Japan has had a very difficult time this year. The country fell back into recession at the end of Q1 and then suffered a devastating earthquake an tsunami which claimed more than 20000 lives and destroyed billions of dollars worth of infrastructure. Reconstruction and clean-up from the tsunami is a slow business and the economic stimulus to national growth that was expected to result has yet to be seen.
Japan is a country that lives or dies by its exports with the rest of the world. Rightly or wrongly, the Yen has been seen as a safe haven currency since the onset of the global financial crisis. This has pushed the Yen to record highs against the US Dollar and forced up the prices of Japanese products in importing markets. The manufacturers are left with a dilemma: pass on the currency appreciation costs to the consumer and price themselves out of the market; or absorb part of the costs in the shape of reduced profit margins.

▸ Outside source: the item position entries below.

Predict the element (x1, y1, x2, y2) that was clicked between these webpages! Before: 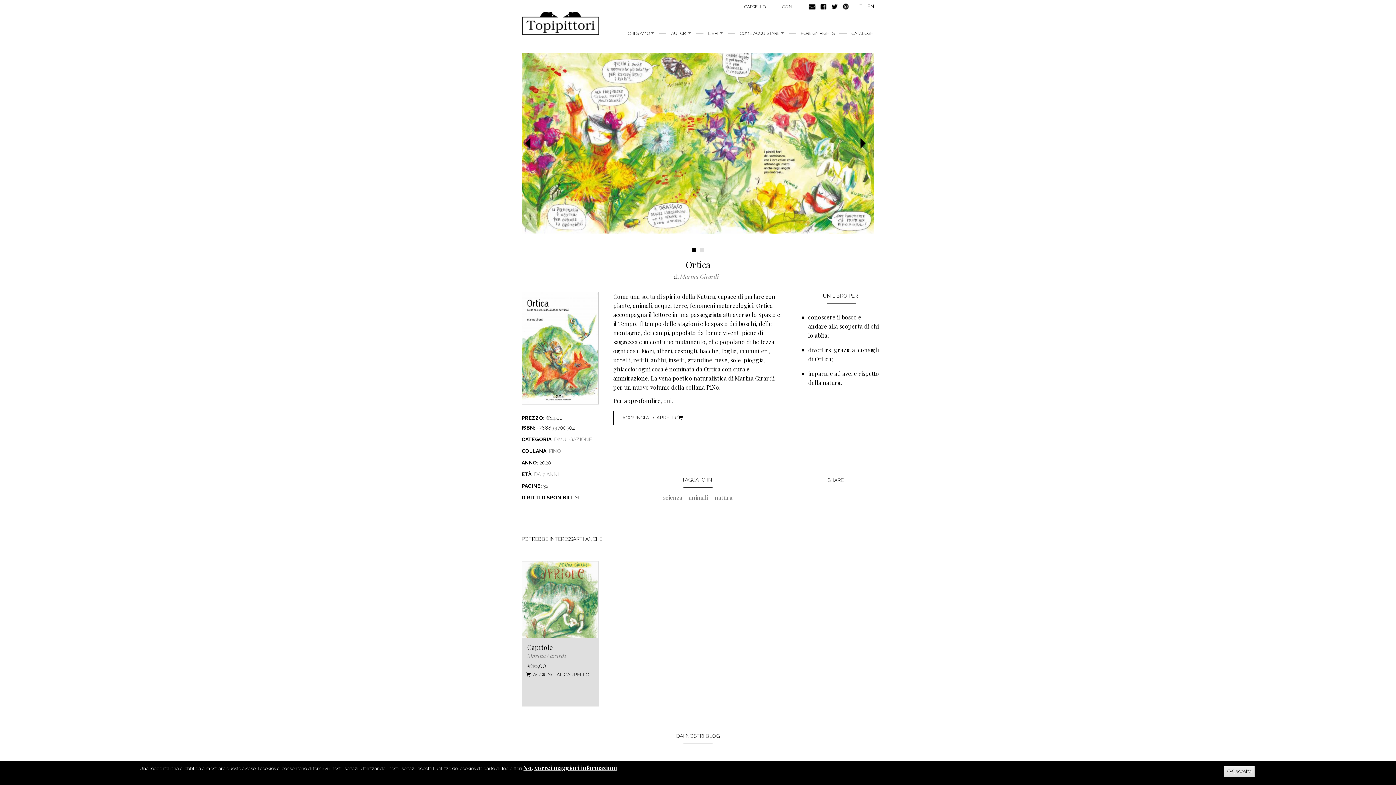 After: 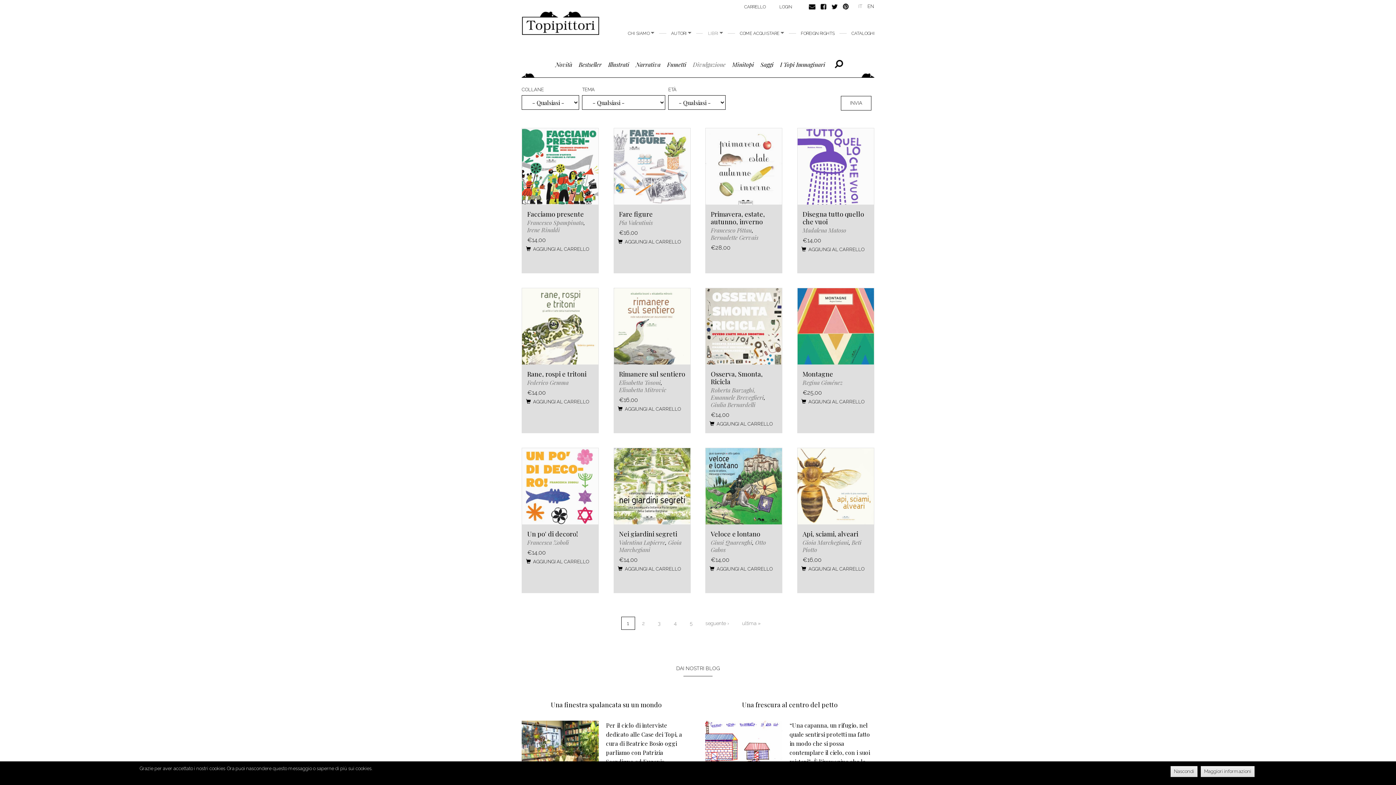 Action: bbox: (554, 436, 592, 442) label: DIVULGAZIONE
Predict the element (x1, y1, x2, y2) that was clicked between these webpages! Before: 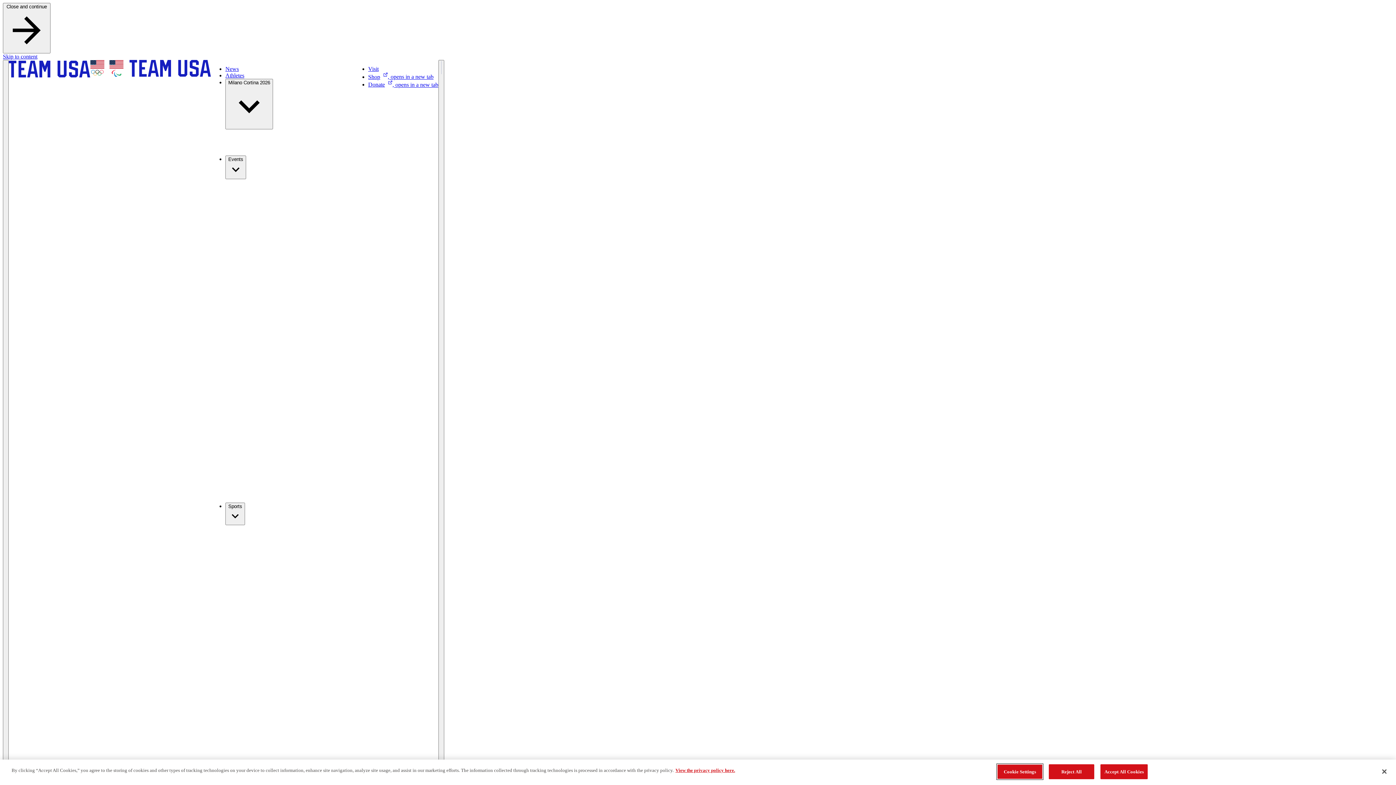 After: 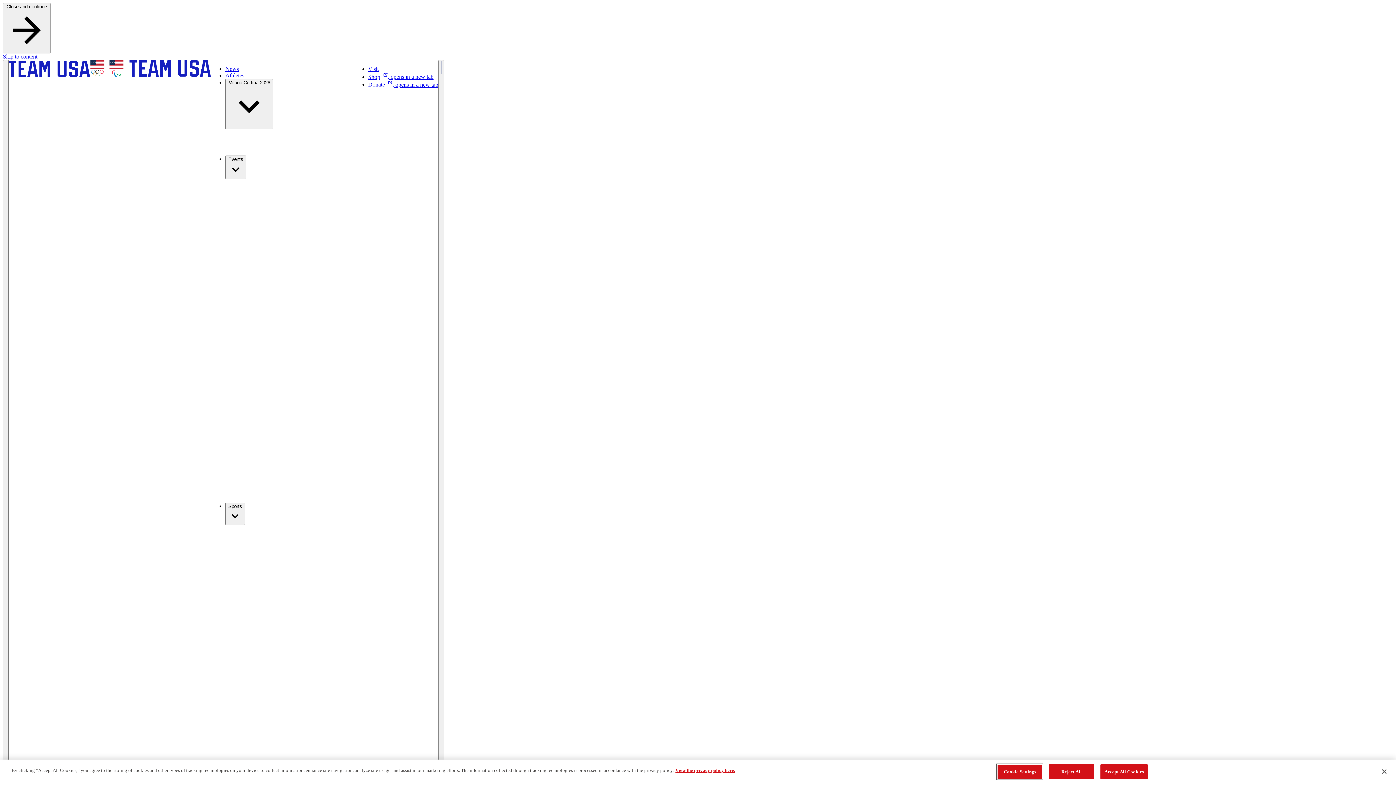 Action: label: Athletes bbox: (225, 72, 244, 78)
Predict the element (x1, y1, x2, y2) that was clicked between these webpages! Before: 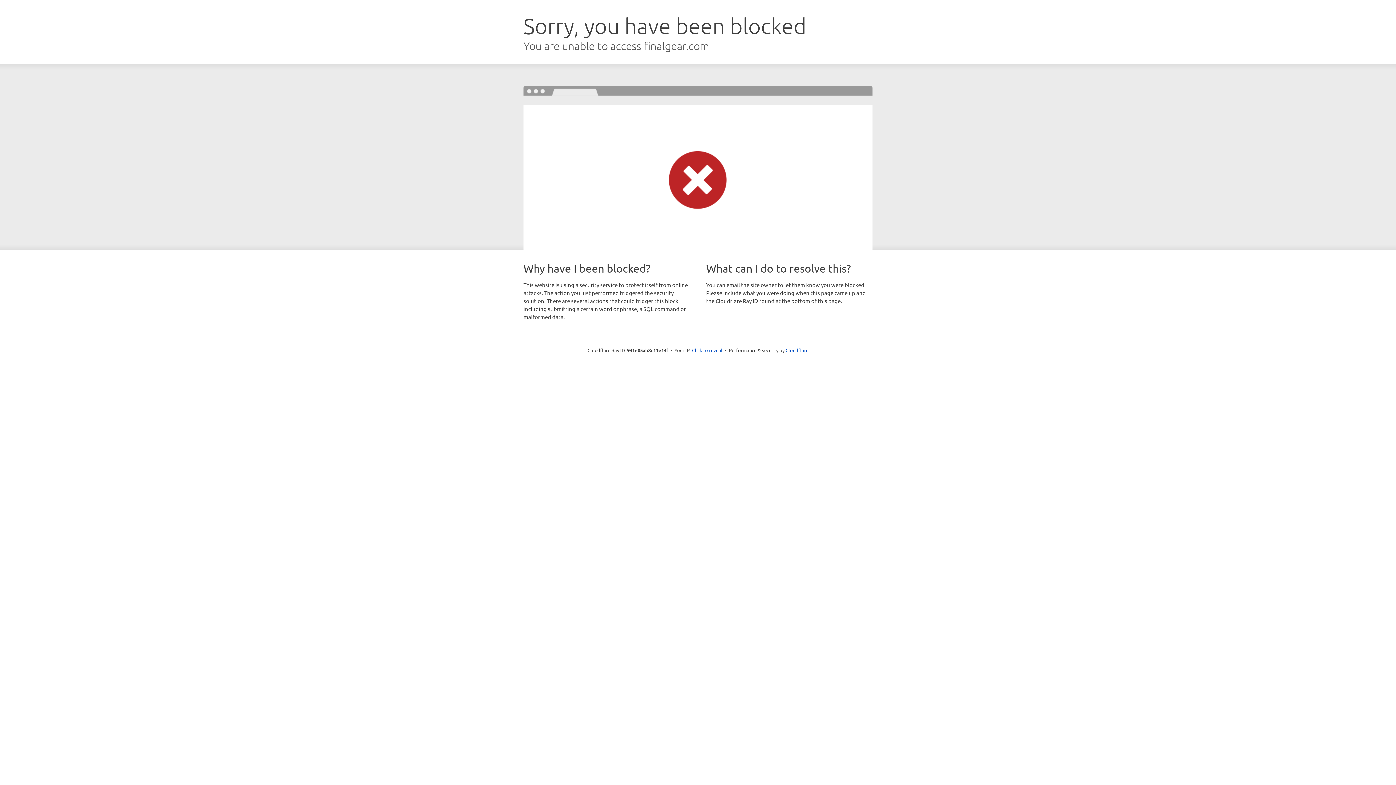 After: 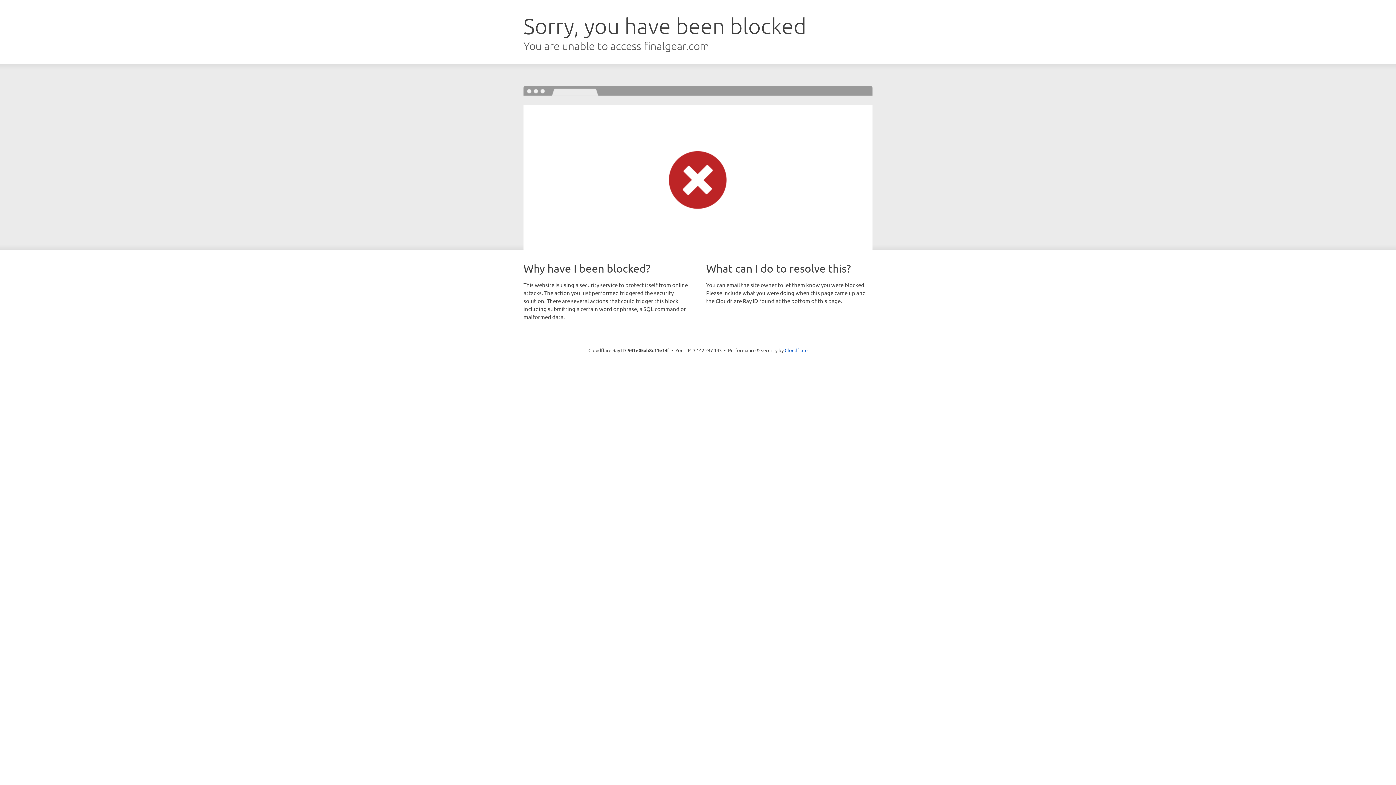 Action: label: Click to reveal bbox: (692, 346, 722, 353)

Fresh data emerging from Japan reveals that both household expenditure and factory output fell in September. Factory output for the month was down by 4% on the August figure whilst household expenditure declined 1.9% year-on-year in September. Japanese manufacturing output has also been affected by flooding at overseas production facilities in Thailand which led to all nine overseas car production facilities in the country stopping production.
And if all that wasn’t enough, Japan has debts of $8.6 trillion which will need to be addressed sooner or later. If global confidence in Japan’s ability to service its debts is dented, Japan could be standing over an abyss.